Important Metrics and Logs

On this page, we include a sample list the most important logs and metrics emitted by the Agents.

Before reading this documentation page, please familiarize yourself with how logs and metrics are emitted from the Agents.

Enable High-Cardinality Tags

Some metrics support the use of tags with potentially high cardinality, such as tags based on topics. This feature is disabled by default.

To enable high-cardinality tags:

Use the command-line flag -kafkaHighCardinalityMetrics.
Alternatively, set the environment variable WARPSTREAM_KAFKA_HIGH_CARDINALITY_METRICS=true.

Tags that require enabling are clearly marked with "(requires enabling high-cardinality tags)" next to their name.

Furthermore, per-topic distribution / histogram metrics have 10x to 20x higher cardinality than even the regular high cardinality metrics, so any high cardinality (per-topic) metrics with type histogram will not be emitted with per-topic tags unless the -kafkaHighCardinalityDistributionMetrics flag or WARPSTREAM_KAFKA_HIGH_CARDINALITY_DISTRIBUTION_METRICS environment variable is set to true.

Datadog metrics

Starting from Warpstream Agent v679 all metrics on Datadog will start with warpstream. and no longer warpstream_ . All references to metrics in our doc will keep mentioning metrics starting with warpstream_ so you have to do the conversion when you are using Datadog and a Warpstream Agent recent enough.

You can fall back to the previous behavior by setting the WARPSTREAM_DATADOG_NORMALIZER_PREFIX_WITH_DOT environment variable to false.

This change comes along the official release of our Datadog integration, making all the Warpstream Agent metrics free if you install the integration (and use the new naming convention).

Overview

System performance metrics and logs, focusing on error detection and resource consumption.

[logs] Error Logs

query: status:error
metric: *
note that some amount of error logs can be normal depending on the situation. Please contact the WarpStream team if you think a particular error log is too noisy!

[metrics] Memory usage by host

metric: container.memory.usage
group_by: host

[metrics] Used Cores

metric: container.cpu.usage
group_by:

[metrics] Used Cores By Host

metric: container.cpu.usage
group_by: host

Kafka

Metrics and logs associated with the Kafka protocol provide insights into message handling, latency, and throughput.

[metrics] Produce Throughput (uncompressed bytes)

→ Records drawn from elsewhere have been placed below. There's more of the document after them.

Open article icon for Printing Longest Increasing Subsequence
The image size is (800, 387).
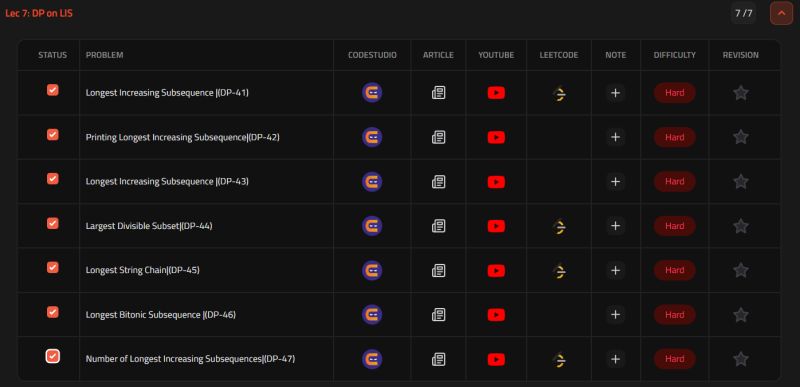438,137
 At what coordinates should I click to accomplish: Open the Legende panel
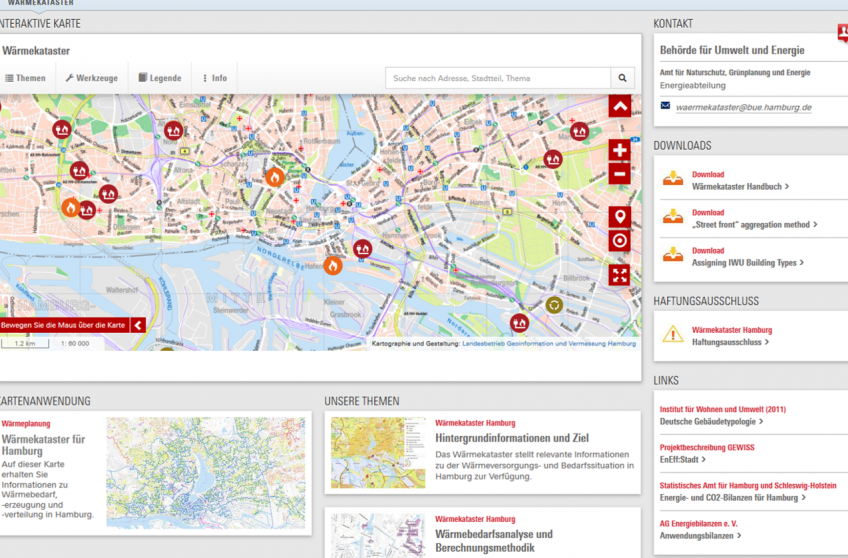(160, 78)
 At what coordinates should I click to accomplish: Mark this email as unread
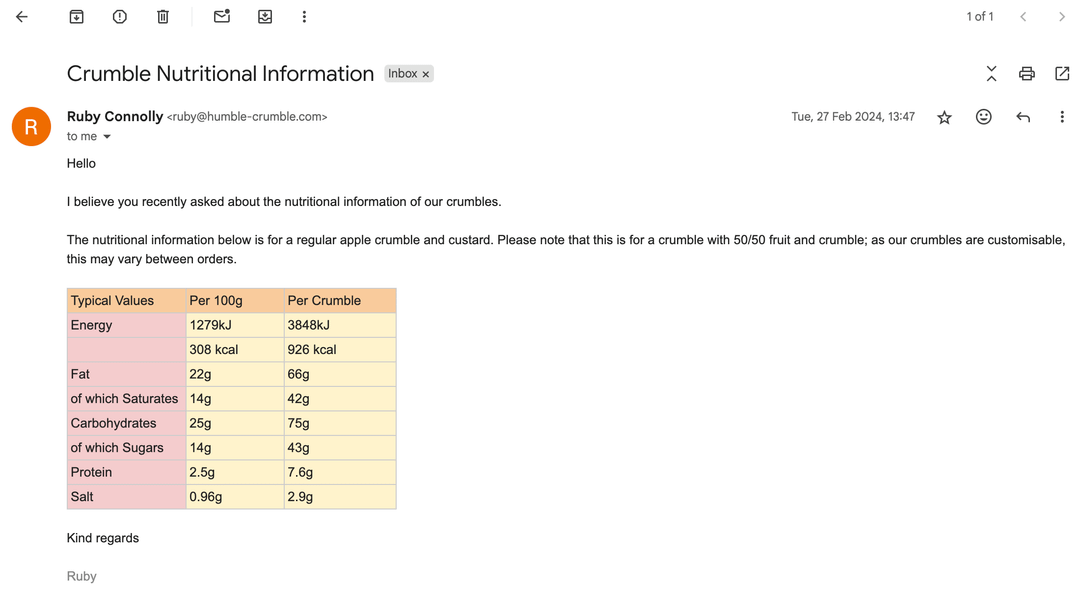[x=222, y=17]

metric: warpstream_agent_kafka_produce_uncompressed_bytes_counter
group_by: topic (requires enabling high-cardinality tags)
type: counter
unit: bytes
description: number of uncompressed bytes that were produced.

[metrics] Produce Throughput (compressed bytes)

metric: warpstream_agent_kafka_produce_compressed_bytes_counter

[metrics] Produce Throughput (records)

metric: warpstream_agent_segment_batcher_flush_num_records_counter
group_by:
type: counter
unit: bytes
description: number of records that were produced.

[metrics] Fetch Throughput (uncompressed bytes)

metric: warpstream_agent_kafka_fetch_uncompressed_bytes_counter
group_by: topic (requires enabling high-cardinality tags)
type: counter
unit: bytes
description: number of uncompressed bytes that were fetched.

[metrics] Fetch Throughput (compressed bytes)

metric: warpstream_agent_kafka_fetch_compressed_bytes_counter
group_by: topic (requires enabling high-cardinality tags)
type: counter
unit: bytes
description: number of compressed bytes that were fetched.

[metrics] Consumer Groups Lag

metric: warpstream_consumer_group_lag
group_by: virtual_cluster_id, topic, consumer_group, partition
tags: virtual_cluster_id, topic, consumer_group, partition
type: gauge
unit: Kafka offsets
description: consumer group lag measured in offsets.
note that this is not a high cardinality metric, but you can configure a list of the tags above to not publish to decrease this metrics cardinality through the disableConsumerGroupsMetricsTags flag (see agent configuration documentation)

[metrics] Kafka Inflight Connections

metric: warpstream_agent_kafka_inflight_connections
group_by:
type: gauge
unit: n/a
description: number of currently inflight / active connections.

[metrics] Kafka Inflight Requests (per Connection)

metric: warpstream_agent_kafka_inflight_request_per_connection
group_by:
type: histogram
unit: n/a
description: number of currently in-flight Kafka protocol requests for individual connections.

[metrics] Kafka Request Outcome

metric: warpstream_agent_kafka_request_outcome
group_by: kafka_key,outcome
type: counter
unit: n/a
description: outcome (success, error, etc) for each Kafka protocol request.

[metrics] Kafka Request Latency

metric: warpstream_agent_kafka_request_latency
group_by: kafka_key
type: histogram
unit: seconds
description: latency for processing each Kafka protocol request.

[metrics] Max Offset

metric: warpstream_max_offset
group_by: virtual_cluster_id, topic, partition
tags: virtual_cluster_id, topic, partition
type: gauge
unit: Kafka offset
description: max offset for every topic-partition. Can be useful for monitoring lag for applications that don't use consumer groups and manage offsets externally.
note that this is not a high cardinality metric, but you can configure a list of the tags above to not publish to decrease this metrics cardinality through the disableConsumerGroupsMetricsTags flag (see agent configuration documentation)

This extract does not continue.